_What you will do_. Compute how many lines in the entries below include the string "légales". Only the number is wanted.

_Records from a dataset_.
----------------
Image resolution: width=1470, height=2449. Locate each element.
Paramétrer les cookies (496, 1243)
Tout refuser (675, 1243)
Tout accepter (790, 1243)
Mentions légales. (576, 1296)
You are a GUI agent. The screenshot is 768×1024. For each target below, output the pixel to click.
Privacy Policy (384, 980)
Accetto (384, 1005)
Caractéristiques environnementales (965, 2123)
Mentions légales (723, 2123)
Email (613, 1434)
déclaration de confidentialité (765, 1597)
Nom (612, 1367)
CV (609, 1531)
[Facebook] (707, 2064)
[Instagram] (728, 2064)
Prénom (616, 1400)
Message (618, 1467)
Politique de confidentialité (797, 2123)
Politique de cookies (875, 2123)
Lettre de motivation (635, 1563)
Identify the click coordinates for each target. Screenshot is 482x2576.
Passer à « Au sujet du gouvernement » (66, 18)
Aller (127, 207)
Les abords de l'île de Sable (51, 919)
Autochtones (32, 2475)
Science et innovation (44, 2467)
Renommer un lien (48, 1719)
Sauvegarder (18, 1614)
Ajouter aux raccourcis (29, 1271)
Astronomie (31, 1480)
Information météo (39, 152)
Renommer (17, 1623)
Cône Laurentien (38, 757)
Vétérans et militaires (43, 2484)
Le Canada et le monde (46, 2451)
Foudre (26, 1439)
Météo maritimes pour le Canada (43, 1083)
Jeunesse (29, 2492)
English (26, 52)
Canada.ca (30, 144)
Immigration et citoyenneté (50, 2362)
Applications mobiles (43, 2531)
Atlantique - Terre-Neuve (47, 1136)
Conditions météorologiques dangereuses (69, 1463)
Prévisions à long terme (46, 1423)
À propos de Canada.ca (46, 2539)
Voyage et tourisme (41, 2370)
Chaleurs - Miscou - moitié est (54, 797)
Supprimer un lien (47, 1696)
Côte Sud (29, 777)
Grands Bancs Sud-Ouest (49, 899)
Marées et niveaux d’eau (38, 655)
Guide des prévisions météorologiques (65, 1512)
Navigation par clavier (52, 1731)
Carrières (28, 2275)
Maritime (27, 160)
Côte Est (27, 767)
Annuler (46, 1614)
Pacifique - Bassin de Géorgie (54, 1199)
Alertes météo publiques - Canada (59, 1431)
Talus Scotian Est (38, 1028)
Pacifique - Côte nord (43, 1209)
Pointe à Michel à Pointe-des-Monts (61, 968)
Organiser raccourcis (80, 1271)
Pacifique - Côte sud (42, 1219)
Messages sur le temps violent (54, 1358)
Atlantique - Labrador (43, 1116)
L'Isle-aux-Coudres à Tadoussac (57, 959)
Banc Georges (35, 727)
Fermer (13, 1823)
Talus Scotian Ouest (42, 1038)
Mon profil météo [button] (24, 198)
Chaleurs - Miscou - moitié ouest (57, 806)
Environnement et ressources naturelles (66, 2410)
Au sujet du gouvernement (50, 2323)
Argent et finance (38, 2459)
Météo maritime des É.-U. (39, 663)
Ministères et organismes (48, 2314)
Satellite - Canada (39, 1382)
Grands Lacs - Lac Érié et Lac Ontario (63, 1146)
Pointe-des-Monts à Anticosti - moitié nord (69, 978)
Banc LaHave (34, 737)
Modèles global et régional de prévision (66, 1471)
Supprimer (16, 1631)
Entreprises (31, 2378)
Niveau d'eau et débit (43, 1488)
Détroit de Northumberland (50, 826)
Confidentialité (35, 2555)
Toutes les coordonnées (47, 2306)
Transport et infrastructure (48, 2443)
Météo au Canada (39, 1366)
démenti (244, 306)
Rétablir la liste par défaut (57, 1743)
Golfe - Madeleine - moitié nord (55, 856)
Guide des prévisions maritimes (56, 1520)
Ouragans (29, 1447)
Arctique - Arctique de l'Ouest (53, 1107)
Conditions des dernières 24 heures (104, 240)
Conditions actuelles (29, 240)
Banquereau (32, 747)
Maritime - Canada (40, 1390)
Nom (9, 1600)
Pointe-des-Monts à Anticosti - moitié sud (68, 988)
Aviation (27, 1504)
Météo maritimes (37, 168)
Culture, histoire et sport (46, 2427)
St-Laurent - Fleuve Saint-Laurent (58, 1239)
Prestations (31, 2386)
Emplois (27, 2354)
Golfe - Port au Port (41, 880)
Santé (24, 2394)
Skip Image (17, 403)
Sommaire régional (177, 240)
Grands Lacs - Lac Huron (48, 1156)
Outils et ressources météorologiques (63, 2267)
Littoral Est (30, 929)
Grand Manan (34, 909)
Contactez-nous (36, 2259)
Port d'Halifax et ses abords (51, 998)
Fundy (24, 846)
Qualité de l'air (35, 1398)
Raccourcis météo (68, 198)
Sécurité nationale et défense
----------------
_The completed task_. 2